The calorics (water in the ears) sent me into severe vertigo each time, in fact, I couldnt complete the last one. This was supposed to be a good sign! The vertigo lasted nearly an hour, I remember sitting outside the hospital in London, saying to my husband, how was I going to get home. When I went in for it the nurse said to me “I can assure you, you will go out feeling just the same as when you came in”, what a b… lie!
My first set of ENT tests done when I was 20, said I had menieres that had burnt itself out. I had 54 per cent ear parasis, not sure what that means. All my tests have not been totally conclusive. On one set of tests I showed right beating nystagmus on all of them. My ECOG (hole in the ear test) showed 60 per cent (over 35 is supposed to be endolymphatic hydrops (fluid, same as menieres really). I showed slight loss of hearing in the high tones. After all these tests, the general letter to the GP, said I probably had the beginning of hydrops, probably an inner ear lesion but nothing really to account for my symptoms, they decided it was vestibular migraine.

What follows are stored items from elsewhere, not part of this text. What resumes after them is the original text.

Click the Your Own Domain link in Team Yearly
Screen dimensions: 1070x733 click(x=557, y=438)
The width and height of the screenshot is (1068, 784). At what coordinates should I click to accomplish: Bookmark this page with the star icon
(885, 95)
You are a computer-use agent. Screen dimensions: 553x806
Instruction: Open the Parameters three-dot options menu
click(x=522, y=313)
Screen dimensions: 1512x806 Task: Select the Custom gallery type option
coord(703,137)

Flashing lights are the zig zag pattern you get as an aura before the migraine, I have had this many times. Also suffered bad motion sickness as a child, my mother comes from Austria and we had many long trips from Germany into Austria in the car and I was laid in the back, with a pkt of dry biscuits and sea legs tablets.

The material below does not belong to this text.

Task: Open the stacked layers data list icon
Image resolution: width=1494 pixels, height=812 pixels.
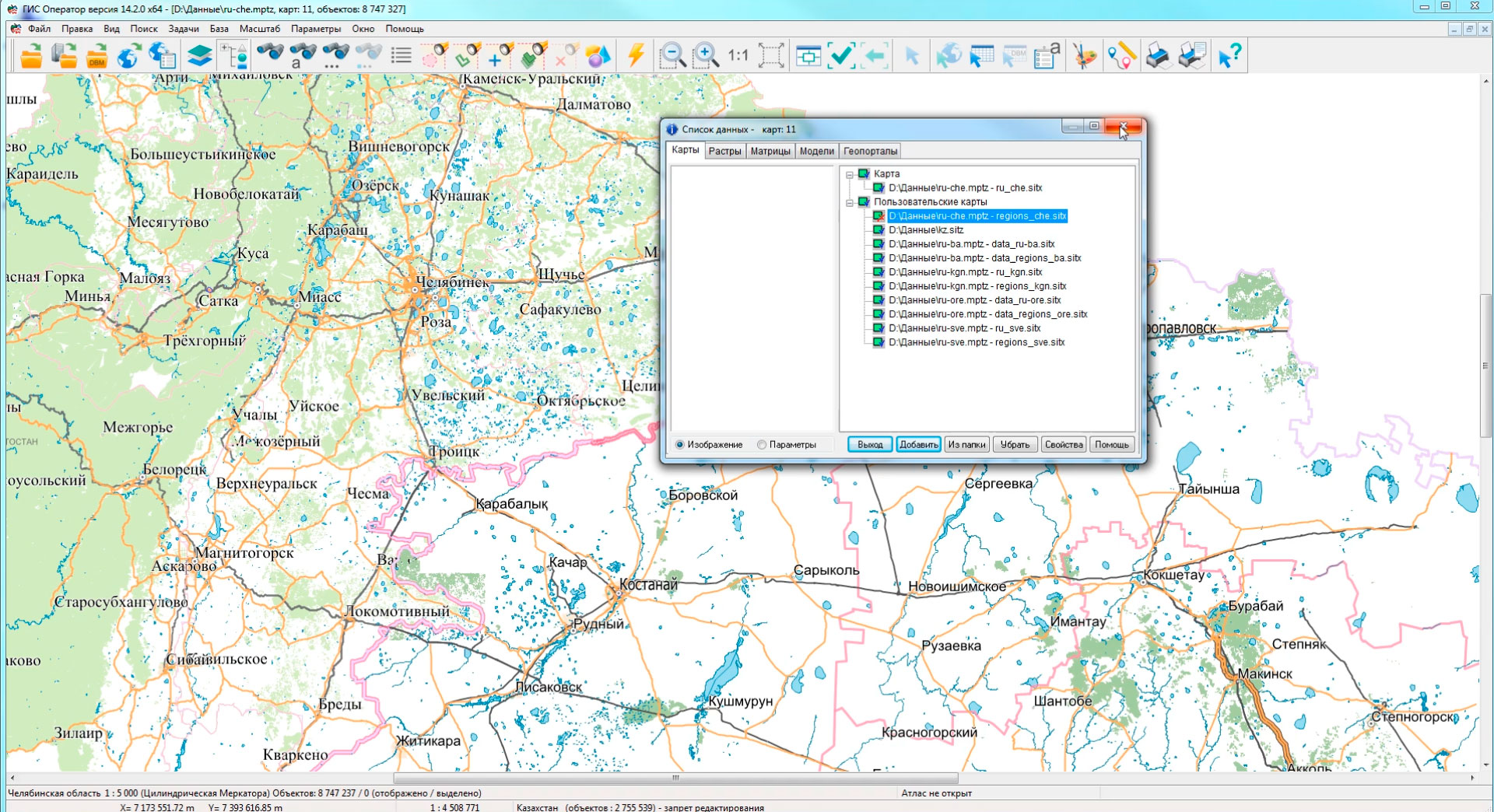Action: tap(199, 56)
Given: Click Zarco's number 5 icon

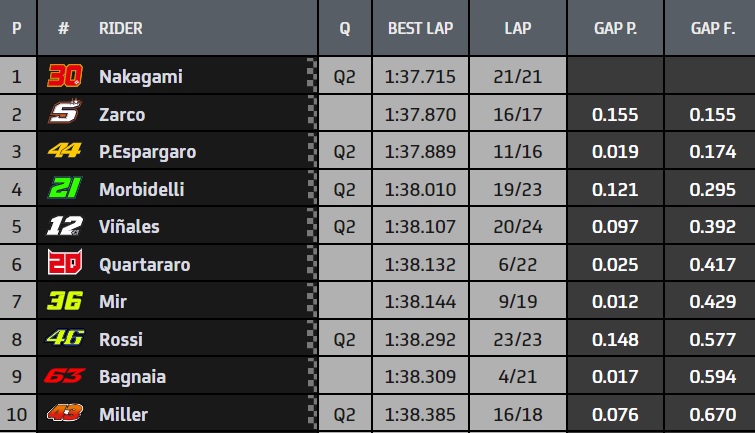Looking at the screenshot, I should tap(64, 114).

Joe, I start the day much as you do. I usually wake feeling a little drugged, cant wake properly, then then the dizziness starts up. The tense feeling you describe, I think is the same as when I feel like there is a polker stuck up my neck into my head, stiff headache, tense. I am sure this is because of trying to control the dizziness.
Scott, I relate to the guitar playing too, I think this is because the head is bent down and to the side (well it is in my case, I have a weird way of holding my fingers when I am playing. I also gave up on fair rides years ago, when someone persuaded me to go on the waltzers and not wanting to be a killjoy I did. Felt sick of an hour after, never again. This illness does take away a lot of the things we enjoy, or should enjoy. When I was in my 20s I just used to get severe vertigo attacks, in between I was fine. Not anymore.
Today, I have no headache just waves of dizziness, it is very humid here. We are going to attempt an art gallery and then the pub by the river. Dont know how long I will last, wish me luck!